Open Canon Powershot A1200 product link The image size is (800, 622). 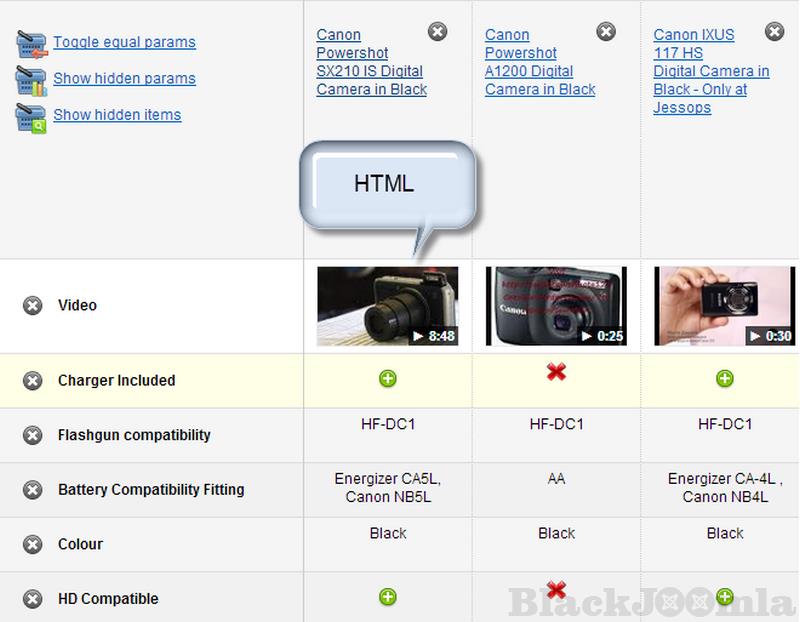coord(539,62)
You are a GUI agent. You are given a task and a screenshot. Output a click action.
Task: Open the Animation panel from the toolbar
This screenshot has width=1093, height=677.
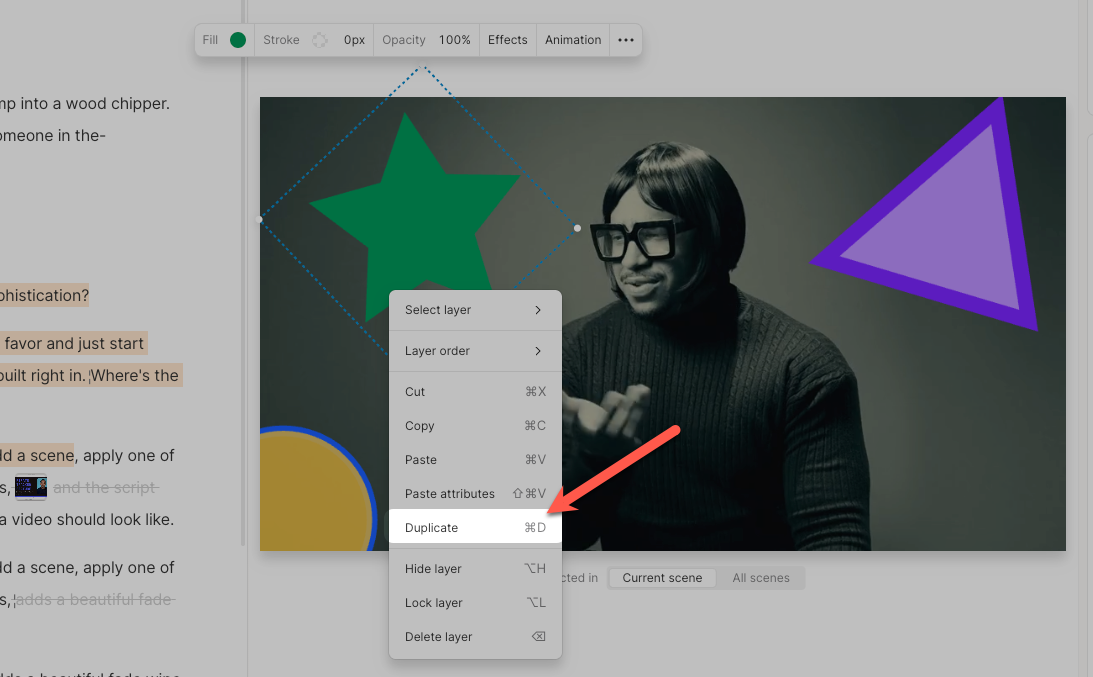tap(572, 39)
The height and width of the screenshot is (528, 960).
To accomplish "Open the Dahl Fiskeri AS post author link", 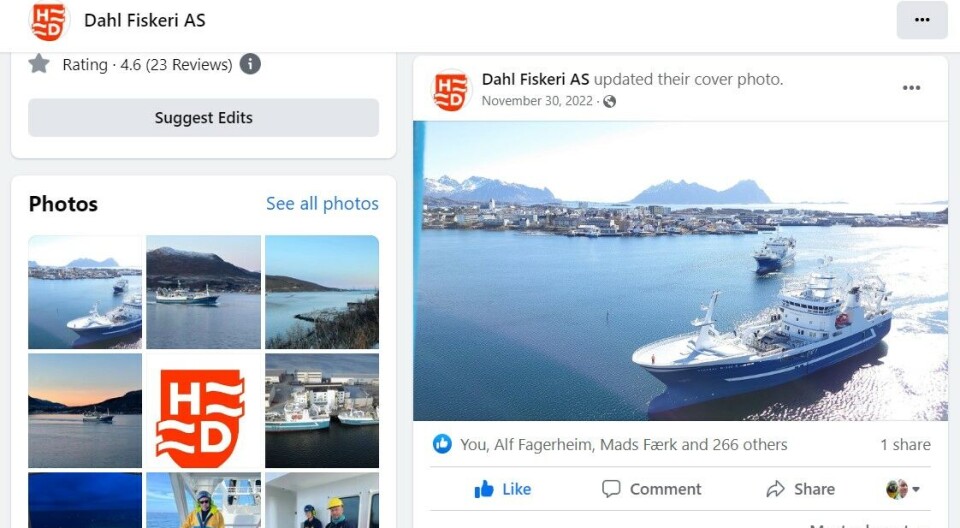I will (x=535, y=79).
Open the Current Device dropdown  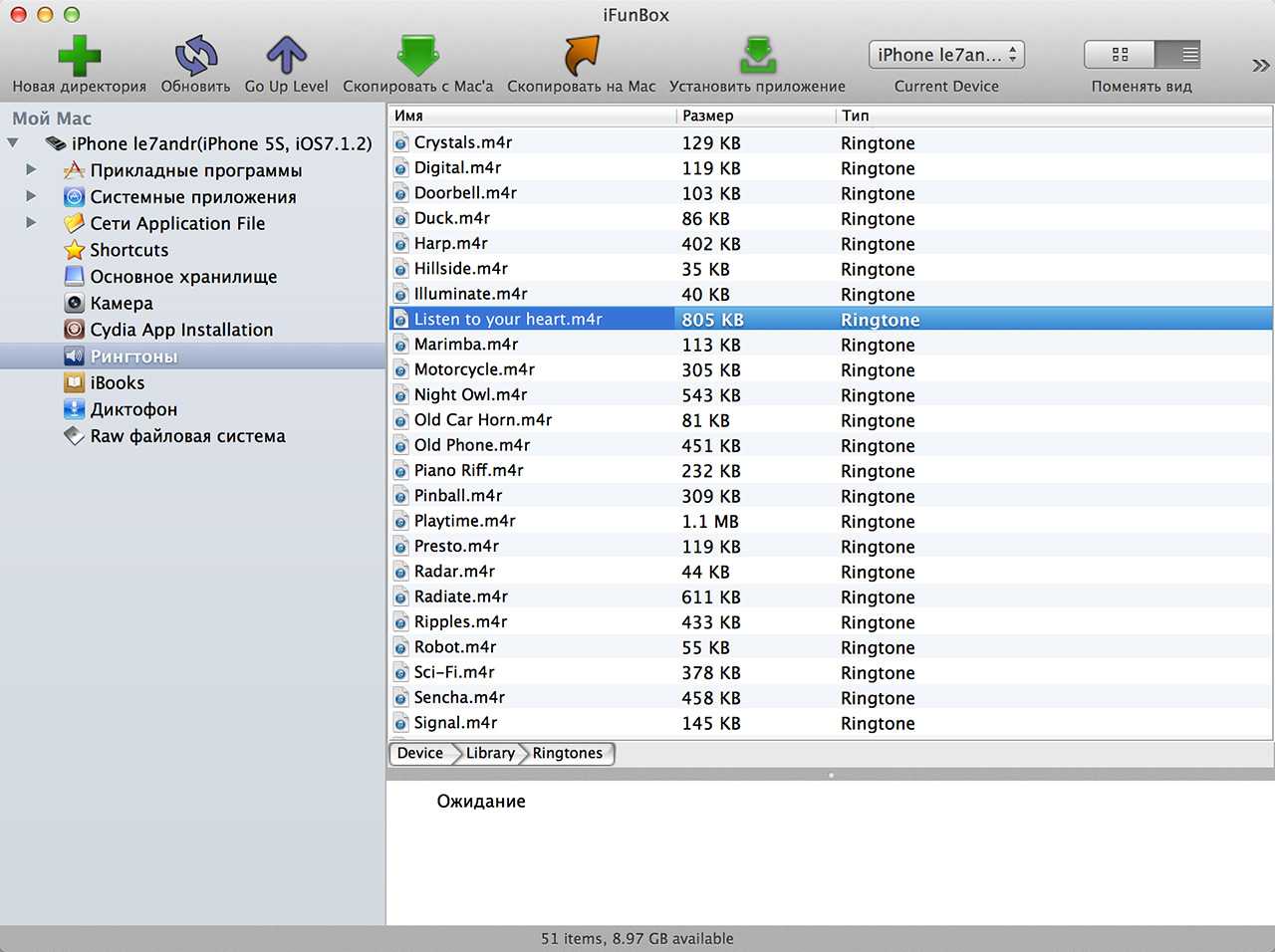[945, 55]
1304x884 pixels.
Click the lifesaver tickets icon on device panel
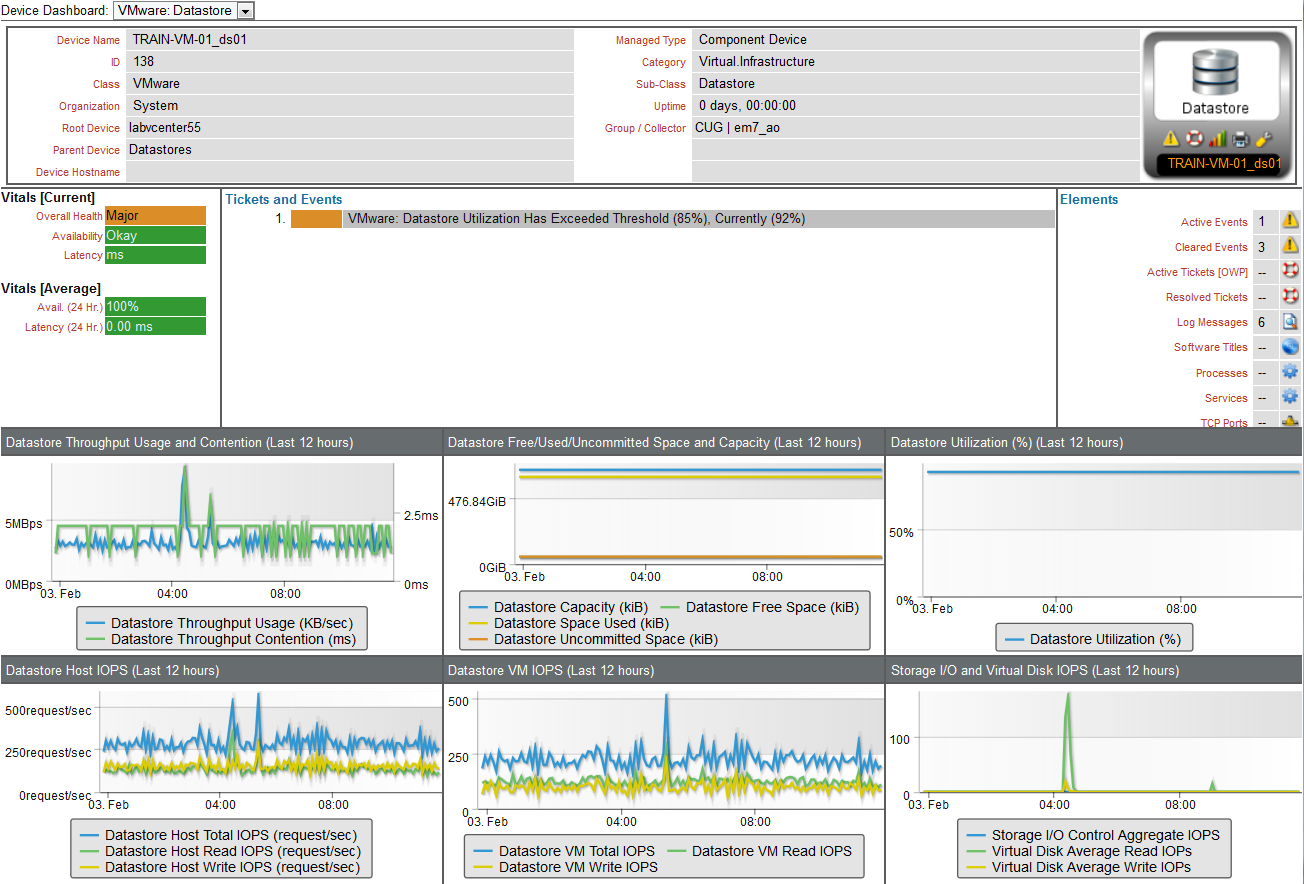point(1192,137)
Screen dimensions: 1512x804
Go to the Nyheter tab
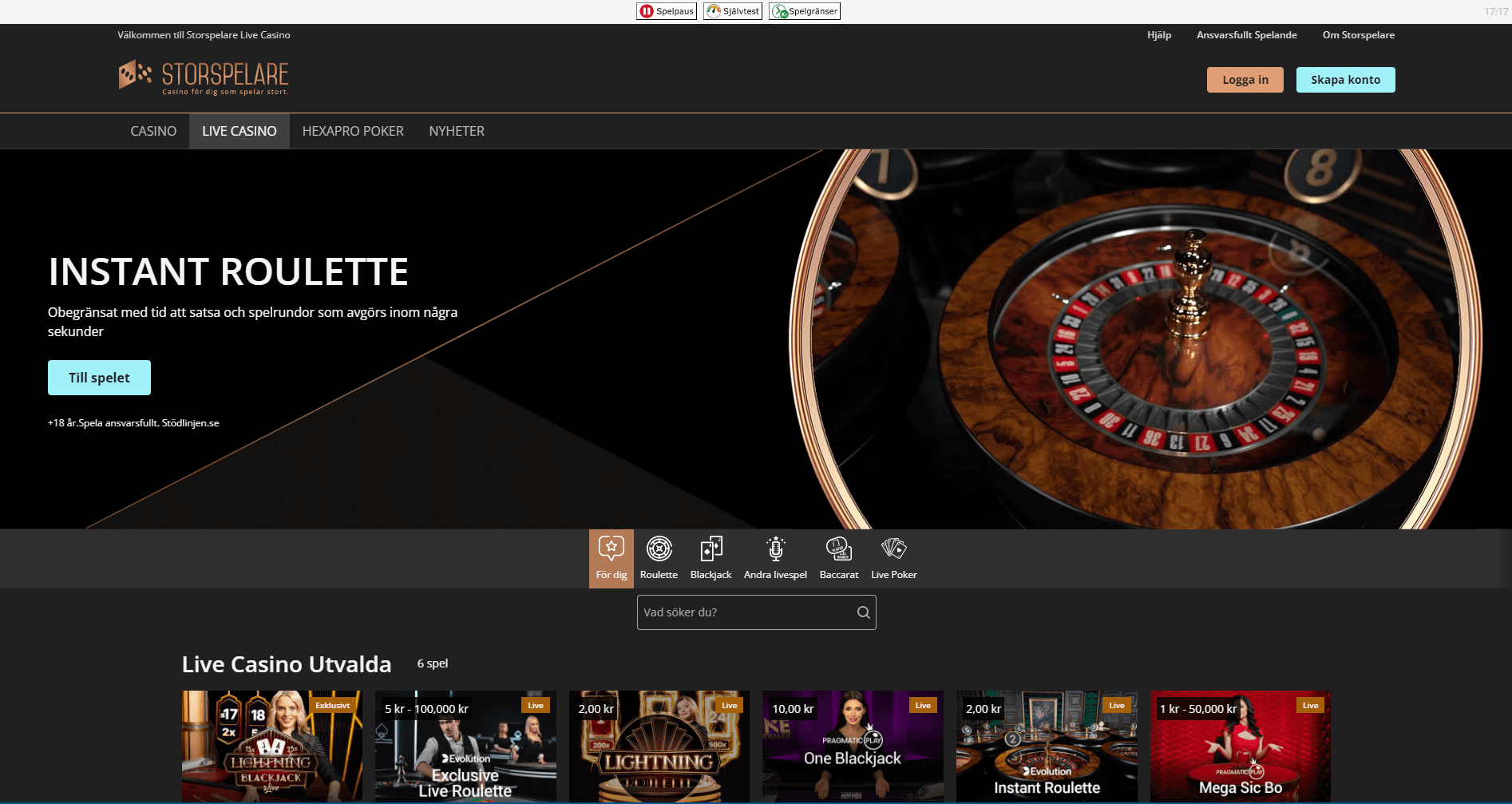[x=457, y=131]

_Exercise prompt_
Tally how many lines of the data above contain the string "screenshot". Give only the number.

_Task answer_
3